▶ **TASK**:
Print the following entries without any change.

▶ **SUPPLIED DATA**:
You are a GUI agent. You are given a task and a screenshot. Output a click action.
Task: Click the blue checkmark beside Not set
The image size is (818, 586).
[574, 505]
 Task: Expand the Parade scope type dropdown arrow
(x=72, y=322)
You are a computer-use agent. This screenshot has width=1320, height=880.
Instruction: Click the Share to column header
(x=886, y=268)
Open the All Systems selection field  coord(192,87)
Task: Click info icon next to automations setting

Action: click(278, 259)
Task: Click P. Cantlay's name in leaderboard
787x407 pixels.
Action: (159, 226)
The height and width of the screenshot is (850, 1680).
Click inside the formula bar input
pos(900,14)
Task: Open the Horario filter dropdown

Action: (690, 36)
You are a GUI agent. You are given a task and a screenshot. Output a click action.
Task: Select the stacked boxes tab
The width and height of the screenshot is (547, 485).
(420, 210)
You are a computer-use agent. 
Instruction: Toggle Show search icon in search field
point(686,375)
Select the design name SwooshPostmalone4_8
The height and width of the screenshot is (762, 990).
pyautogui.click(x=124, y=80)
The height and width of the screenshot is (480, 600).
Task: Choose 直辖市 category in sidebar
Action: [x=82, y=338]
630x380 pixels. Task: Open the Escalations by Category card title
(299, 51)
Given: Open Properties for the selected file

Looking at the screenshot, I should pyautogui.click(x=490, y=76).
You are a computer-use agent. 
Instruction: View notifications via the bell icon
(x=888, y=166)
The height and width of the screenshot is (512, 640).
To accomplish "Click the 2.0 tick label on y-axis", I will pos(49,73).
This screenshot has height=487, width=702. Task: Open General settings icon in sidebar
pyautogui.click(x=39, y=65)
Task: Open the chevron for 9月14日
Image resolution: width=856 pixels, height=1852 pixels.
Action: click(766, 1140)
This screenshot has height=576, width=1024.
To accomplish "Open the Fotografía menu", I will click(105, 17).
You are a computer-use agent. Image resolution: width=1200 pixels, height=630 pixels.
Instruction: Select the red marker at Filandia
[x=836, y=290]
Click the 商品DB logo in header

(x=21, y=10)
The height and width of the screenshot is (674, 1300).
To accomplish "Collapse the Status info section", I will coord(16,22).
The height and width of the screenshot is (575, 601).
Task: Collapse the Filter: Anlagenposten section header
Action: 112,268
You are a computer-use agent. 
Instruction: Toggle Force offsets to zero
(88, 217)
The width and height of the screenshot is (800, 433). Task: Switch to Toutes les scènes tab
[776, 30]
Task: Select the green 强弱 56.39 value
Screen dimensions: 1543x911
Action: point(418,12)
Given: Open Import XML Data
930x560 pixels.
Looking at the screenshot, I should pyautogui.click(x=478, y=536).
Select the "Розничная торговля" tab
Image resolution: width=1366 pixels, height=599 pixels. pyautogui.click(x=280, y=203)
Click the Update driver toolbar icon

▶ **ANSWER TO THIS EXERCISE**:
You are a GUI agent. You are given a task and a screenshot. Output a click action.
Task: Click the blue checkmark beside Not set
The image size is (818, 586).
[574, 505]
 Task: Expand the Parade scope type dropdown arrow
(x=72, y=322)
You are a computer-use agent. This screenshot has width=1320, height=880.
Instruction: Click the Share to column header
(x=886, y=268)
Open the All Systems selection field  coord(192,87)
Task: Click info icon next to automations setting

Action: click(278, 259)
Task: Click P. Cantlay's name in leaderboard
787x407 pixels.
Action: (159, 226)
The height and width of the screenshot is (850, 1680).
Click inside the formula bar input
pos(900,14)
Task: Open the Horario filter dropdown

Action: (690, 36)
You are a GUI agent. You are given a task and a screenshot. Output a click action.
Task: Select the stacked boxes tab
The width and height of the screenshot is (547, 485).
(420, 210)
You are a computer-use agent. 
Instruction: Toggle Show search icon in search field
point(686,375)
Select the design name SwooshPostmalone4_8
The height and width of the screenshot is (762, 990).
pyautogui.click(x=124, y=80)
The height and width of the screenshot is (480, 600).
Task: Choose 直辖市 category in sidebar
Action: [x=82, y=338]
630x380 pixels. Task: Open the Escalations by Category card title
(299, 51)
Given: Open Properties for the selected file

Looking at the screenshot, I should pyautogui.click(x=490, y=76).
You are a computer-use agent. 
Instruction: View notifications via the bell icon
(x=888, y=166)
The height and width of the screenshot is (512, 640).
To accomplish "Click the 2.0 tick label on y-axis", I will pos(49,73).
This screenshot has height=487, width=702. Task: Open General settings icon in sidebar
pyautogui.click(x=39, y=65)
Task: Open the chevron for 9月14日
Image resolution: width=856 pixels, height=1852 pixels.
Action: click(766, 1140)
This screenshot has height=576, width=1024.
To accomplish "Open the Fotografía menu", I will click(105, 17).
You are a computer-use agent. Image resolution: width=1200 pixels, height=630 pixels.
Instruction: Select the red marker at Filandia
[x=836, y=290]
Click the 商品DB logo in header

(x=21, y=10)
The height and width of the screenshot is (674, 1300).
To accomplish "Collapse the Status info section", I will coord(16,22).
The height and width of the screenshot is (575, 601).
Task: Collapse the Filter: Anlagenposten section header
Action: 112,268
You are a computer-use agent. 
Instruction: Toggle Force offsets to zero
(88, 217)
The width and height of the screenshot is (800, 433). Task: Switch to Toutes les scènes tab
[776, 30]
Task: Select the green 强弱 56.39 value
Screen dimensions: 1543x911
Action: point(418,12)
Given: Open Import XML Data
930x560 pixels.
Looking at the screenshot, I should pyautogui.click(x=478, y=536).
Select the "Розничная торговля" tab
Image resolution: width=1366 pixels, height=599 pixels. pyautogui.click(x=280, y=203)
Click the Update driver toolbar icon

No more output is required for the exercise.